__TEXT SEGMENT__.
□ □ □ □

And he denies that his arguments have changed since 1998. He always believed that Iraq had substantially disarmed, but that an inspections regimen was necessary to suppress the 5 percent or 10 percent of its capability that remains. But the suggestion of a "flip-flop" has dogged his credibility ever since.
"My view is that he is ... not a particularly credible figure on this subject," said Daniel Klaidman, Newsweek's Washington Bureau chief, in an interview with CNN before the war. "He's had this weird conversion from being very anti-Iraq, and all of a sudden he is the biggest ... anti-war guy out there."
Ritter's deep association with Iraq began during the 1991 Persian Gulf war, when he served in the Marine Corps as an intelligence analyst who interpreted battle-damage reports. He resigned form the Corps not long after the war's conclusion and went to work for the commission of the U.N. Security Council that was established to monitor Iraq's disarmament. In July 1995, he became the chief inspector for UNSCOM, as the committee was called, and would retain that post until he resigned.
In the summer of 1996, Ritter says, he was approached by employees of the CIA and asked to join the agency as an agent, and that he agreed to take a lie-detector test as part of the interview process. After the test, allegations surfaced that he was working for UNSCOM as an Israeli spy; he came to believe that the U.S. government had some furtive foreign policy goals that conflicted with his role as a U.N. inspector.
Other claims have surfaced since his resignation from UNSCOM, including unsubstantiated reports that he was on Saddam Hussein's payroll.
"It's the kind of game they play, to create the impression that you're tainted goods and then just leave it out there to follow you everywhere you go," Ritter said. "I mean, what was Saddam going to pay me for? To tell the truth?"

□ □ □ □

__EXERCISE DATA__.
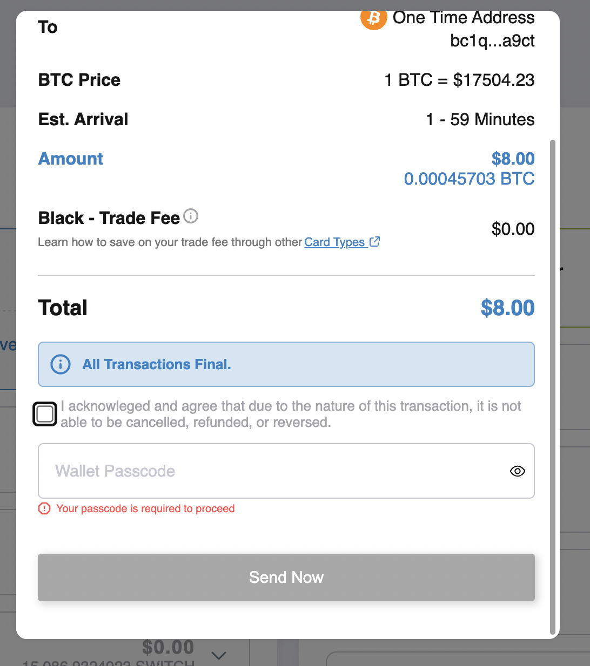Click the $8.00 Total value
This screenshot has height=666, width=590.
tap(508, 308)
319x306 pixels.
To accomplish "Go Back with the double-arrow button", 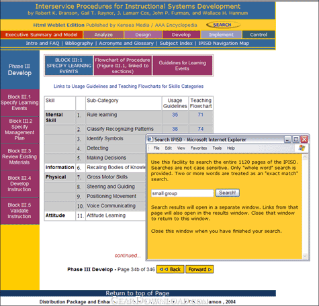I will (171, 269).
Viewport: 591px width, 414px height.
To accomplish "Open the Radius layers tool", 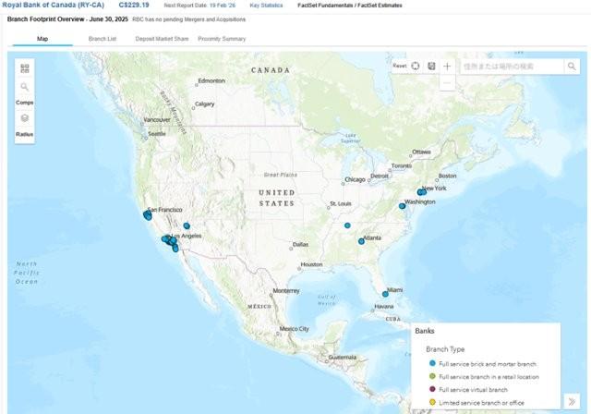I will click(x=25, y=118).
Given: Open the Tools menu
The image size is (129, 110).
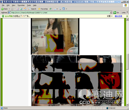Looking at the screenshot, I should (29, 5).
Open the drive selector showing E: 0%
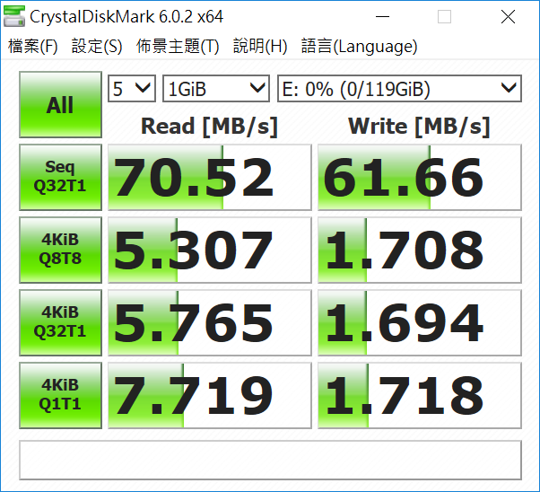Image resolution: width=540 pixels, height=492 pixels. (x=399, y=89)
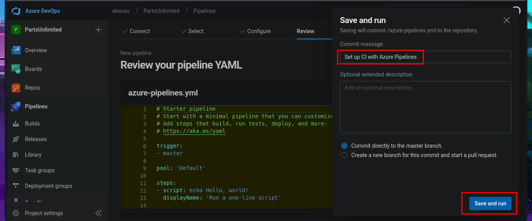
Task: Open the Library books icon
Action: (x=16, y=155)
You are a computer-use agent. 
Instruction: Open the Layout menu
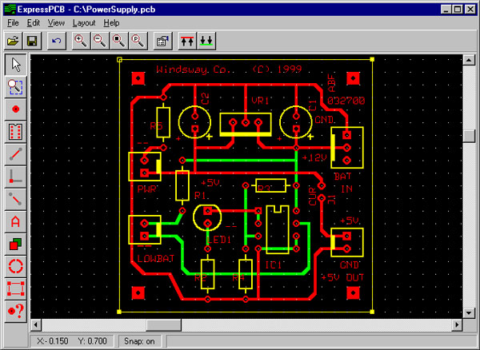83,23
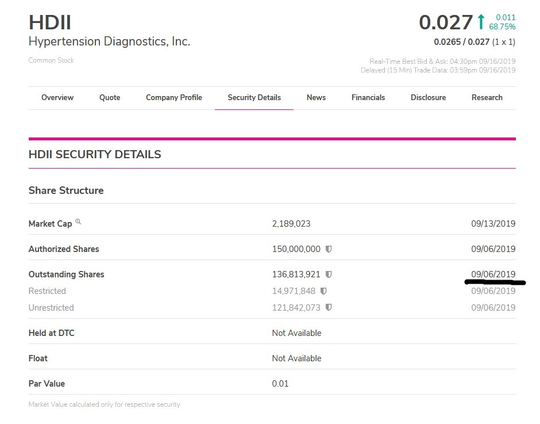
Task: Click the shield icon beside Outstanding Shares value
Action: click(x=329, y=274)
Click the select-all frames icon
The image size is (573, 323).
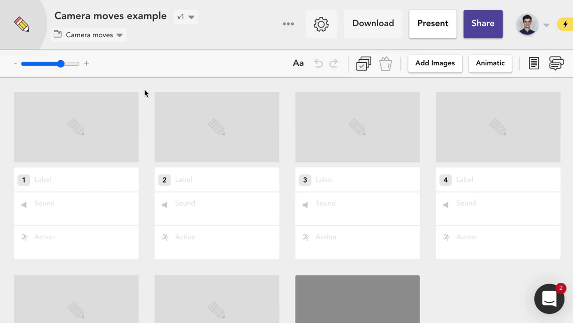(x=363, y=64)
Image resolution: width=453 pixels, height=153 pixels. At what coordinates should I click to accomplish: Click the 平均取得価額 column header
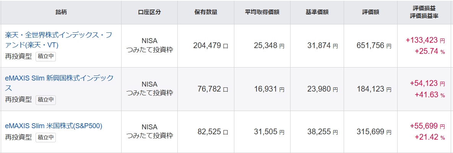pos(262,12)
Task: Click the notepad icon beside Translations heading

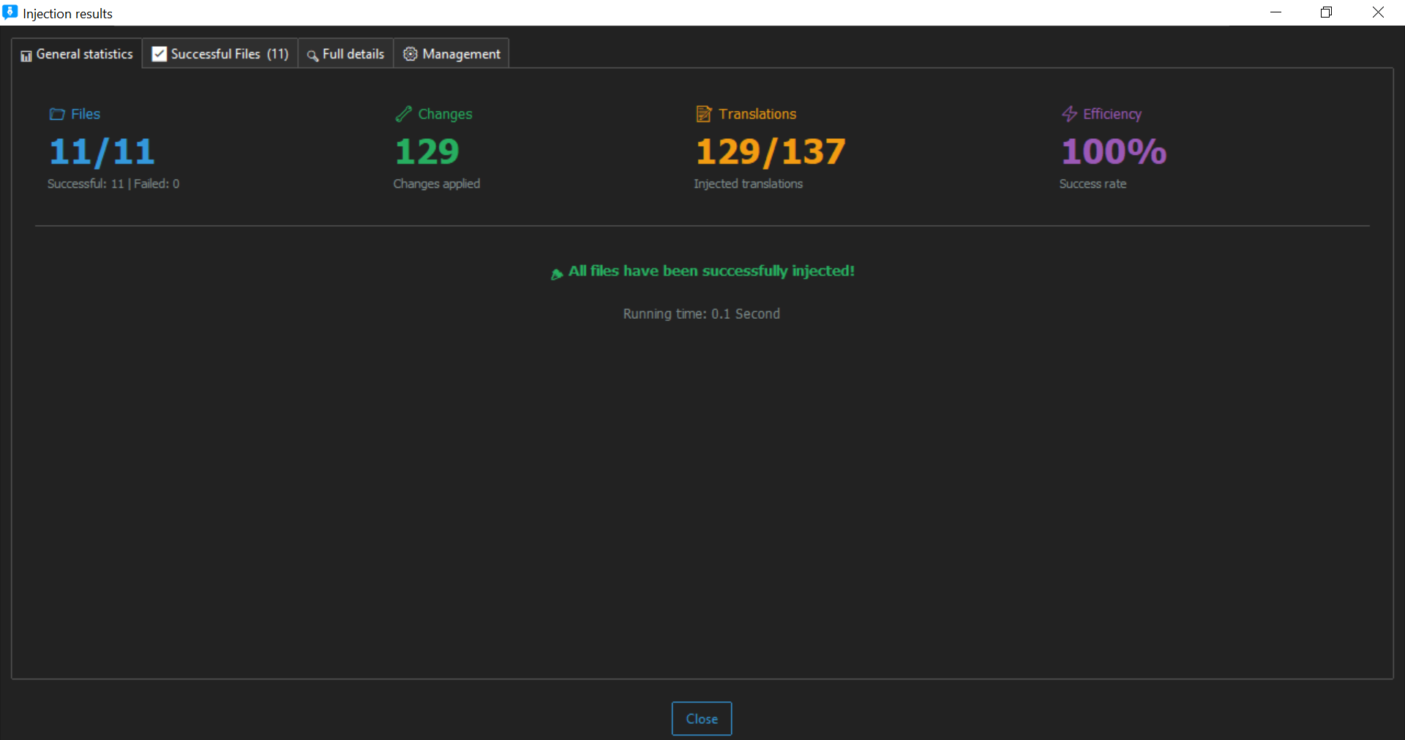Action: click(703, 114)
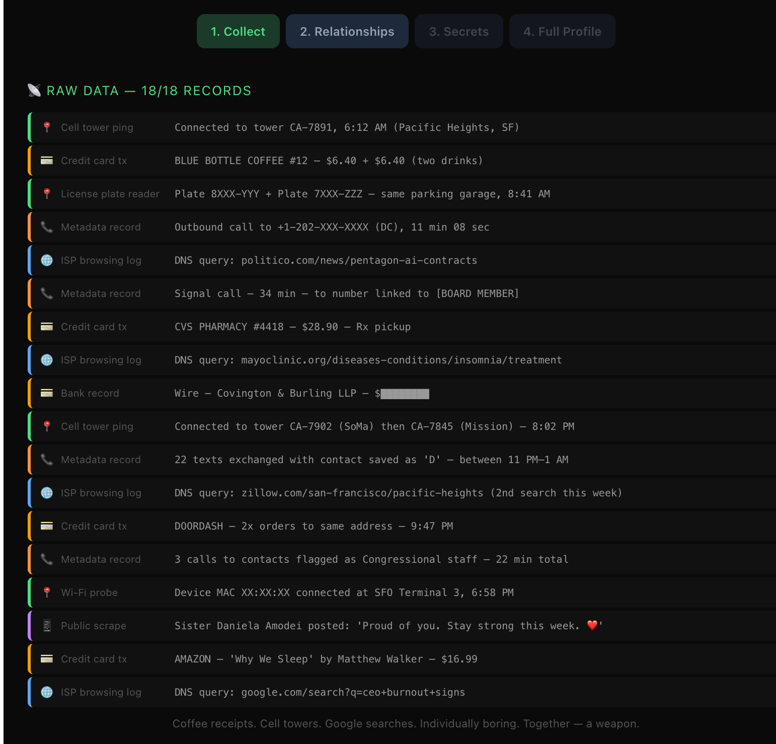The image size is (776, 744).
Task: Click the bank record card icon on wire transfer
Action: point(47,393)
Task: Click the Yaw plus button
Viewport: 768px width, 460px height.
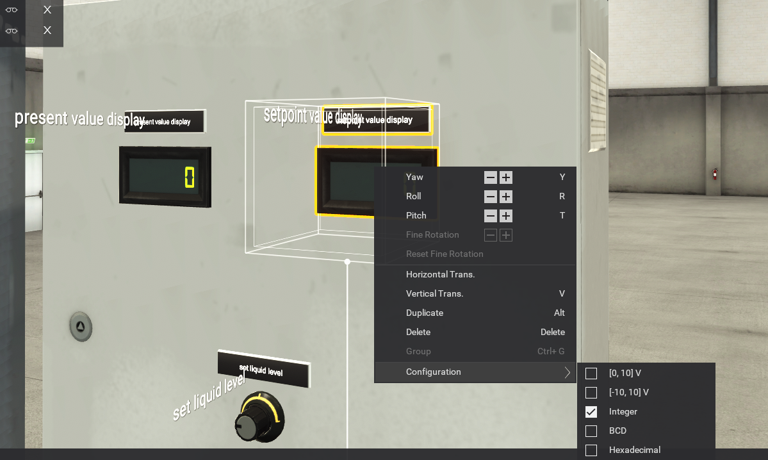Action: (x=506, y=177)
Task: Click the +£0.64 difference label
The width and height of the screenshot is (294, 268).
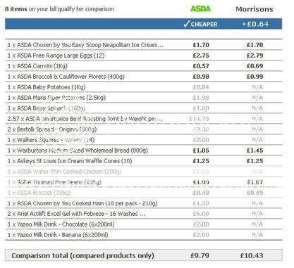Action: click(255, 24)
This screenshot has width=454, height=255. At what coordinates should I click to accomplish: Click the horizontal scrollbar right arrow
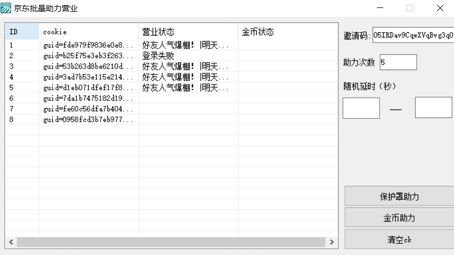333,242
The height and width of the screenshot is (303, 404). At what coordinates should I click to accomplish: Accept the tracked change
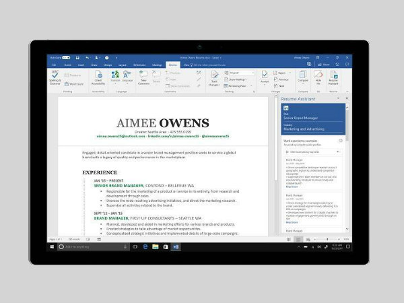point(265,77)
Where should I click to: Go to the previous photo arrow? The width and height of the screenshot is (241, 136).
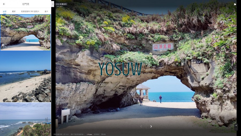coord(141,126)
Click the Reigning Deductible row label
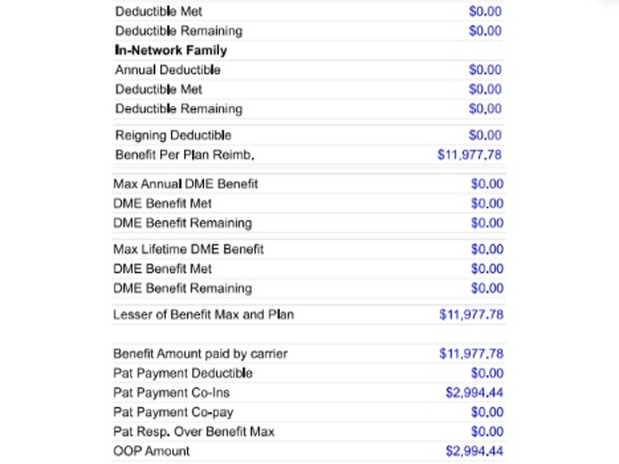 click(173, 136)
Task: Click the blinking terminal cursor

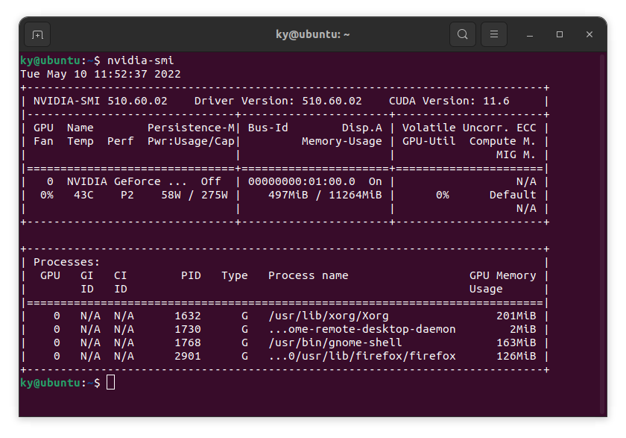Action: [113, 382]
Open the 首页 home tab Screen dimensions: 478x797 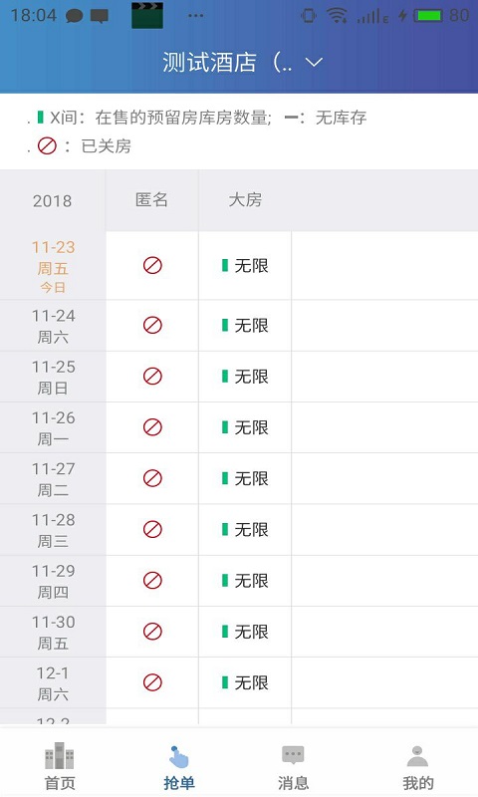click(60, 766)
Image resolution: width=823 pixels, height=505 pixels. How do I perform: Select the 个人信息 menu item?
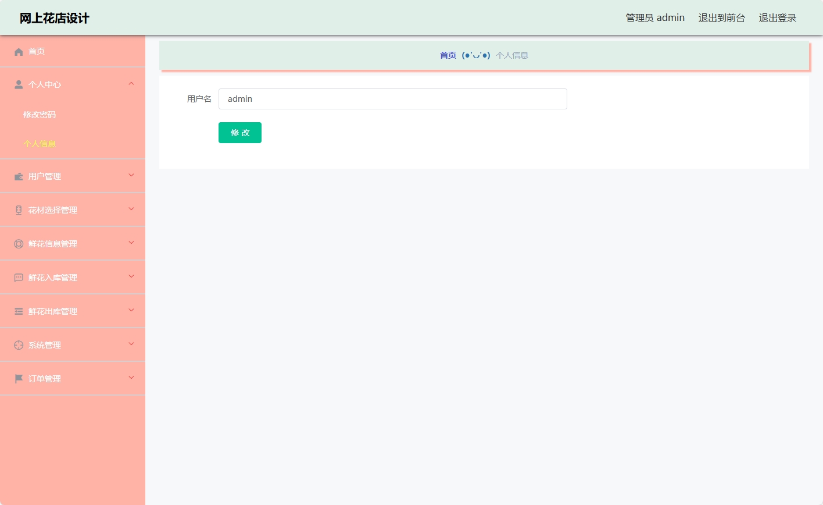pyautogui.click(x=40, y=144)
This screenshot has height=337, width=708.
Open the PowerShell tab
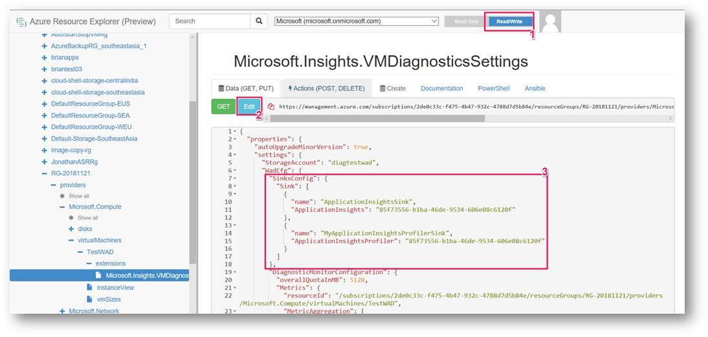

□ □ □ □

__REQUIRED ACTIONS__.
A. Answer these questions using the text about Ritter:
(i) In what month and year did Ritter become chief inspector for UNSCOM?
(ii) What position did Daniel Klaidman hold?
(iii) What did Ritter do in the Marine Corps during the 1991 Persian Gulf war?
B. Copy the text about Ritter word for word, from "And he denies" to "credibility ever since.".

__TASK-BY-TASK RESULTS__.
A.
(i) July 1995
(ii) Newsweek's Washington Bureau chief
(iii) He was an intelligence analyst who interpreted battle-damage reports.

B.
And he denies that his arguments have changed since 1998. He always believed that Iraq had substantially disarmed, but that an inspections regimen was necessary to suppress the 5 percent or 10 percent of its capability that remains. But the suggestion of a "flip-flop" has dogged his credibility ever since.